Taking the foregoing to be correct principles of law, the particular point of the objection would seem to be, that the evidence fails to show that this act of homicide was within the common enterprise. Mr. Bishop says : “ Where therefore persons combine to do an unlawful thing, if the act of one, proceeding according to the common plan, terminates in a criminal result, though not the particular result meant, all are liable.” 1 Bish. Crim. Law, (6 Ed.) sec. 636. Now some of the evidence, taken by itself, would tend to show that when these persons left the old smelter, it had been concluded todo no violence to any one. One witness says he did not hear any propositions at the old smelter, except to go down on Swan creek and pour out some whiskey belonging to Roberts. Another says that the proposition was not accepted. One witness says there were propositions made to whip designated persons and he thinks William Edens was one of them. Johns says some proposed to break up and go home, some proposed to go up and “tend to the Slickers,” and some objected, and then the crowd went off in the direction of Edens’ house. The general scheme of the band embraced within it the destruction of property and maltreatment of persons, and it is a fair inference from the evidence that they left for the very purpose of visiting William Edens. They were armed, masked, and in every way conducted themselves as evil-disposed persons, bent on mischief and the perpetration of crime. The evidence certainly tends to show that the persons who killed Greene and Edens were then acting in accordance with the purposes of this band, and that is sufficient to admit the acts and declarations of all, both at the smelter, and on the route to the place of the homicide. Even if this defendant had only entered into the conspiracy after it had proceeded in the raid which resulted in the death of Greene *106and Edens, lie would be deemed in law a party to all acts done by any one of the conspirators, before or after-wards, in furtherance of the common design. 3 Gfreenl. Ev., sec. 93.
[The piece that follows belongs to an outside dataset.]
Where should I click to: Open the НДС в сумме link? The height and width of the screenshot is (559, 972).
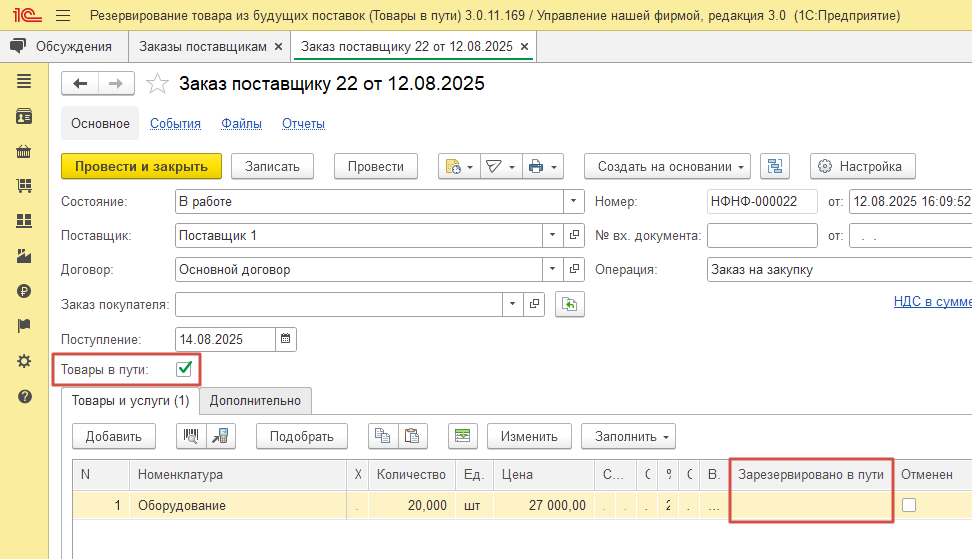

3. Graves states that he and three others came up with defendant and six others after they had all left the scene of the homicide, and when they were about a mile and a half away. David Walker, the father of defendant, called a halt, and said he would take defendant, who had received a shot through the right leg, to Douglas county; and that David Walker then gave orders, which the witness related over the objection of defendant. He says : “I don’t remember what others, except Inman, McGuire, Applegate and myself were to testify to; we were to go home and if there was any arrest made, we were to swear that we were at Inman’s playing cards until eleven o’clock ; defendant was right there present.” We think this evidence was competent. It is plain to be seen that all the parties received their instructions what to do in order to prevent a disclosure of the crime. If it must be said the conspiracy had ended, still the evidence is that of statements made in defendant’s presence, and to which it is plain to be seen he was a party. Admissions may be implied from acquiescence of the party to what is said or done in his hearing. 1 Greenl. Ev., sec. 196; Whart. Orim. Ev., sec. 678; State v. Miller, 49 Mo. 505. But we think this evidence even shows that defendant was a party to the scheme to cover up the crime.

4. Numerous other objections are made to the admission of evidence relating to minor matters. On an examination of the record it appears the objections were general only, and hence do hot entitle the party making them to be heard in this court. 94 Mo. 292 ; 91 Mo. 144 ; 76 Mo. 436.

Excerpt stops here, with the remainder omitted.